TEXT PASSAGE:
----

CausalAIBook / MetricsMLNotebooks

Notebooks for Applied Causal Inference Powered by ML and AI
MIT License
74 stars 37 forks source link

Transform R notebooks to Rmd; Add checks for R notebooks; Small mod to checks in Python notebooks #10

Closed vsyrgkanis closed 2 months ago

vsyrgkanis commented 2 months ago

This PR makes the following changes:

  1. Adds a check-and-transform github action, which: 1) automatically transforms the .irnb files to .Rmd files and commits the .Rmd files, 2) runs a linting check using lintr package, to check that the code adheres to code style, 3) transforms the .Rmd files to .R scripts and runs them to check for failures and errors, 4) reports any errors in linting or execution. This check will happen every Sunday. Moreover, it will be triggered for every PR or push to master. When triggered for a PR or push to master, only the checks for the folders that contain an altered .irnb file will be run. The rest of the folders will be skipped (for faster testing). During the scheduled execution all the checks for all folders will be ran.
  2. Corrects all mistakes to the .irnb notebooks in all folders so that they pass all the linting checks and the execution checks. This includes variable name changes, spaces after commas, long lines, and other formatting issues.
  3. Removed any non .irnb R script into a deprecated folder
  4. Moved the BERT R notebook to an "in-progress" folder, as it contains cells that are not yet finished and hence will fail the tests.
  5. Makes a small modification to the python notebook tests, so that there is only one test script (and not one for the scheduled occurrence and one for the PR trigger) and such that only folders with changed notebooks are executed during a PR or a push event.
OliverSchacht commented 2 months ago

Hi @vsyrgkanis thanks for all of these changes. I am in the process of reviewing them. Currently I checked all notebooks AC, CM and PM1 and PM2.

----

INFORMATION SHOWN:
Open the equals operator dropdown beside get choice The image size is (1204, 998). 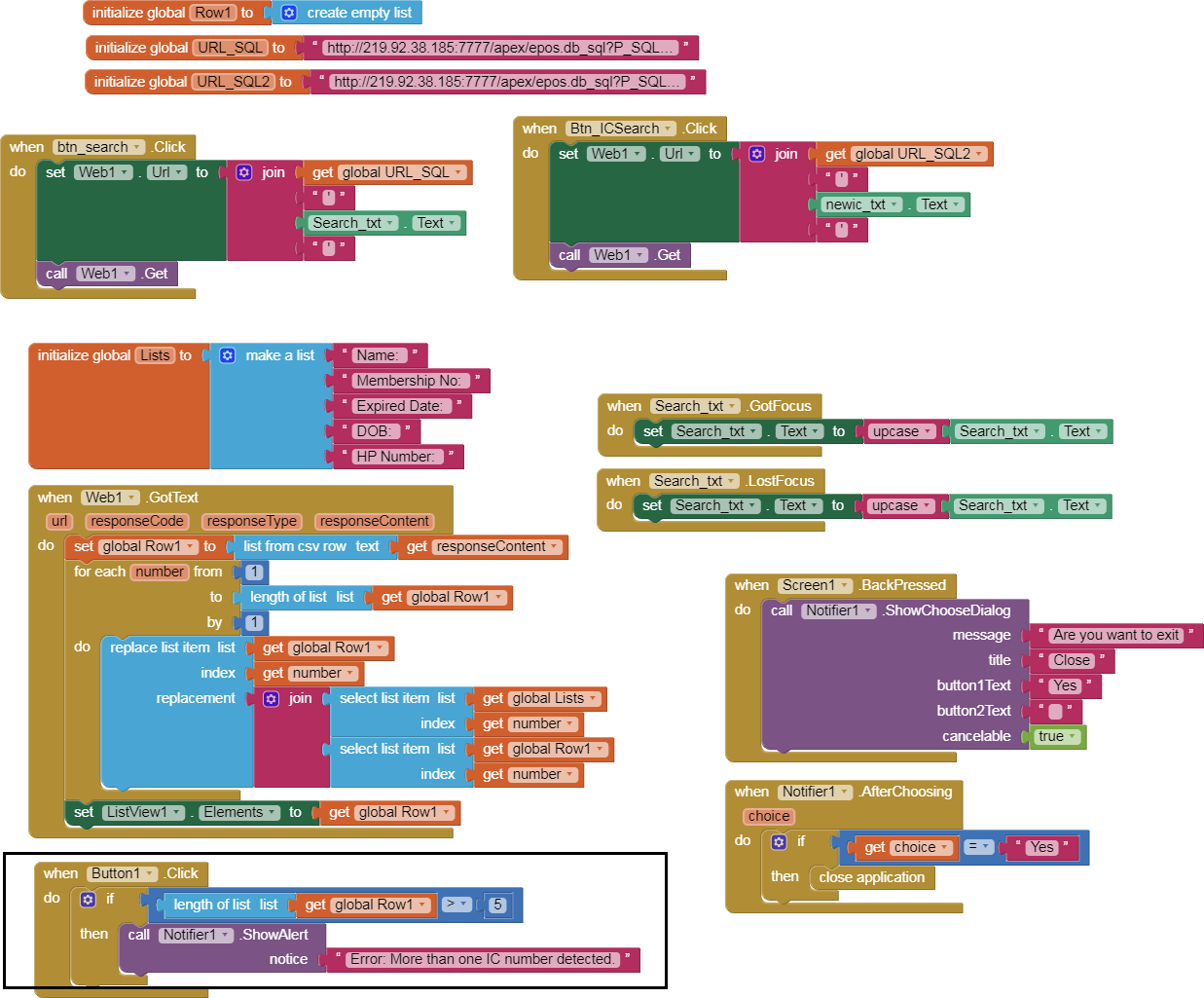coord(985,847)
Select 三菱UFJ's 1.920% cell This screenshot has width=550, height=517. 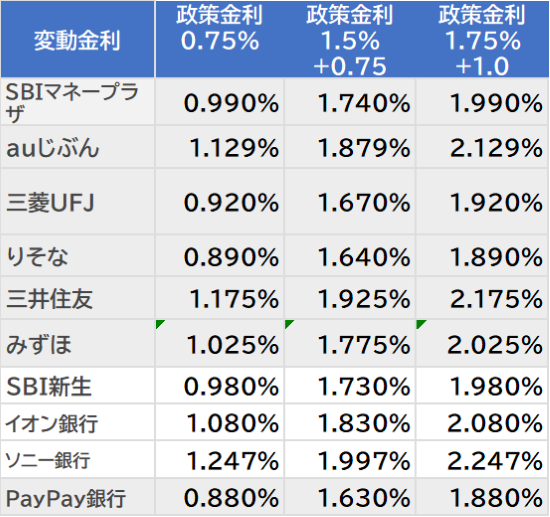[483, 202]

----

EXERCISE SET:
**1)** In the pull request description, which R package does the linting check use?
**2)** List every notebook folder that the reviewer in the pull request thread says has been checked so far.
**3)** Pick up the pull request thread after its last sentence and continue the reviewer's comment.

RESPONSES TO THE TASKS:
**1)** The lintr package.

**2)** AC, CM, PM1 and PM2.

**3)**
I checked all generated Rmds in branch gen-Rmd. The transformation from irnb to Rmd seems to work very well. I was able to execute and render them. The results seem to be consistent with everything before.

Also the liniting improves the coding style nicely. I found one notebook where the linting had unwanted results:

The linting issues I could correct in the .irnb files so that next time the Rmds are generated they are fine too. However, they might be linted back next time the lint action runs.

Maybe a small remark, if you render the Rmd to html, the title is "An R Markdown document converted from ..." which is maybe not super pretty but also not really an issue.

I will check all upcoming notebooks as soon as they finished rendering on my machine. Is there anything else you would like me to look at?

Best, Oliver

OliverSchacht commented 2 months ago

Sorry for the reverted commit. Got confused since execution failed both locally and on colab and only then saw that keras < 3.0.0 is a dependency here.

I was able to render all the Notebooks now and they look fine and are consistent with the irnb.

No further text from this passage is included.